Objectif A »
Dites si chacune des affirmations suivantes s'accorde avec l'extrait du document. Répondez par oui ou par non, en citant mot pour mot le passage décisif.
(i) En France, l'écosystème blockchain est déjà entièrement encadré juridiquement.
(ii) Binance est la première plateforme d'échange de cryptomonnaies au monde en termes de volume.
(iii) Céline Moille est avocat associé chez Yellaw.
Objectif B » Relevez tous les pays nommés dans l'extrait du document.

Extrait du document »
○ ○ ○ ○ ○

Tech&droit - Blockchain
29/05/2018
Alors qu’en France l’écosystème blockchain n’a, à deux exceptions près, pas encore été encadré juridiquement, d’autres pays se sont déjà penchés sur cette question afin d’attirer de nouvelles entreprises sur leurs territoires et conquérir de nouveaux marchés en pleine croissance, parmi lesquels Singapour, la Suisse ou encore Malte. Les explications de Céline Moille, avocat associé chez Yellaw, docteur en droit.
Pionnière sur le sujet en Europe, l’île semble en effet tout mettre en œuvre pour séduire les acteurs de la technologie blockchain et des cryptomonnaies et ainsi devenir un pays cryptofriendly !
 
Cet engouement des entreprises de cryptodevises pour la petite île méditerranéenne est dû en grande partie à la volonté politique du gouvernement maltais de créer au sein de l’île un environnement très favorable à ces dernières.
 
La volonté de Malte de se positionner comme État leader en matière de blockchain
À l’instar de Binance, la première plateforme d’échange de cryptomonnaies au monde en terme de volume (1,7 milliard de dollars par jour), d’autres entreprises de l’écosystème blockchain souhaitent aujourd’hui installer leurs bureaux à Malte.

○ ○ ○ ○ ○

Entrées fournies »

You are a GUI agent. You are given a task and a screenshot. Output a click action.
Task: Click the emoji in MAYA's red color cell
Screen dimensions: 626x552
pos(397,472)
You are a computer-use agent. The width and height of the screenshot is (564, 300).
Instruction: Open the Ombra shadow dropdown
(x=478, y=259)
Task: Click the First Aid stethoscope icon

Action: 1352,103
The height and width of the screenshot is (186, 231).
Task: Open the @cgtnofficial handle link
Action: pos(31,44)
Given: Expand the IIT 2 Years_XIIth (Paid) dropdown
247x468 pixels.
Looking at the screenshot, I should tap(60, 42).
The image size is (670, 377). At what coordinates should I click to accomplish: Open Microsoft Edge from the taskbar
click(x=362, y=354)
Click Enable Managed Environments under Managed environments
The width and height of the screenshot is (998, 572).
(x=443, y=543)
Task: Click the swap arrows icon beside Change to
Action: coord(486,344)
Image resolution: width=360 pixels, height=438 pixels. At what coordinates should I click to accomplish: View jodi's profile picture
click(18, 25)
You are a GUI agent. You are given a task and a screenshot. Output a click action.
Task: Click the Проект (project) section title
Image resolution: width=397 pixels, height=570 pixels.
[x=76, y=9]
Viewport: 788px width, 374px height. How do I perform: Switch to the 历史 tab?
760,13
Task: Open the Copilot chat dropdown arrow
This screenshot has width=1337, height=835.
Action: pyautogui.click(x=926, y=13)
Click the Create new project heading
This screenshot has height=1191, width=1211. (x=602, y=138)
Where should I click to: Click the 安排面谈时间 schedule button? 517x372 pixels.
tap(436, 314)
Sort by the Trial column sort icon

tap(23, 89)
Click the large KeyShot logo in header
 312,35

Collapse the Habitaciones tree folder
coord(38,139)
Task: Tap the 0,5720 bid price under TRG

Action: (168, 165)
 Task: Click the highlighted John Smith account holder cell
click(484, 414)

○ ○ ○ ○ ○

Réponse A »
(i) Non : « n’a, à deux exceptions près, pas encore été encadré juridiquement »
(ii) Oui : « la première plateforme d’échange de cryptomonnaies au monde en terme de volume »
(iii) Oui : « avocat associé chez Yellaw »

Réponse B » France, Singapour, Suisse, Malte